I’m going to conference! I’m going to conference! (Exclamation points courtesy of Going Away to Do Grown Up Things for the first Time in Ten Years.) But, I am freaking out, on the inside. On the outside, I’m just trying to get my book written. But on the inside…man!
Thing 1: Leaving the kids for five days. I have mentioned this before, but I am a mess thinking about leaving the girls for that long. I am going to miss them so much! They are hilarious, adorable, and my besties.
Thing 2: Leaving Daniel for five days. You all might remember I went glamping on a girls weekend a year ago in spring. That was the longest time I had been away from him, and I missed him then, too. Not in the weird way that Aviva Drescher misses her husband on RHoNY, but still. It’s going to be kinda lonely without the guy!
Thing 3: There are some unscheduled meals where we are expected to be grown ups and feed ourselves. This is not my strong point. On the one hand there is every likelihood that I will just forget to eat and be a real crank for the rest of the day. But If I don’t forget, I have this terrible fear that I am going to get swept up with whoever I happen to be standing nearest to at the time and we will end up at Ruth’s Chris Steak house where I will be forced to eat a $75 baked potato and talk about Amish Romance. (A genre I just don’t know a lot about…though I did see some Amish people on my vacation two weeks ago! See, that’s the kind of thing I will end up saying to strangers who will realize that I have the sensibility of a ten year old.

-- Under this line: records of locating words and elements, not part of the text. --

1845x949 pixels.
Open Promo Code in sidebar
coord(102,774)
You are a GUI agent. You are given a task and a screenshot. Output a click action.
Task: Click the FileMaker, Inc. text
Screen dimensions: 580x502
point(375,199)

Which is why I will miss Norah and Lucy so much. I do well with the ten year old set.)
Thing 4: Getting to the hotel. Silly, right? I made it to Sweden all by myself at 18, surely I can get to the Hyatt from the airport. But…yeah. I’m nervous. It’s this one great freaky unknown. I am scads of familiar with the Denver airport, the Dallas Airport, the Salt Lake City airport, the Wichita Airport, the Oklahoma City Airport (the Will Rogers,) I met the San Francisco Airport just a week ago, and I even vaguely recall the Minneapolis Airport. But I’ve never been to this one. And I’m going to have to get off the plane, find my stuff, find the shuttle, and get on it, and go to the hotel. I mean, writing it makes it sound like no big deal at all. But Freaking Out isn’t usually a logical response to things.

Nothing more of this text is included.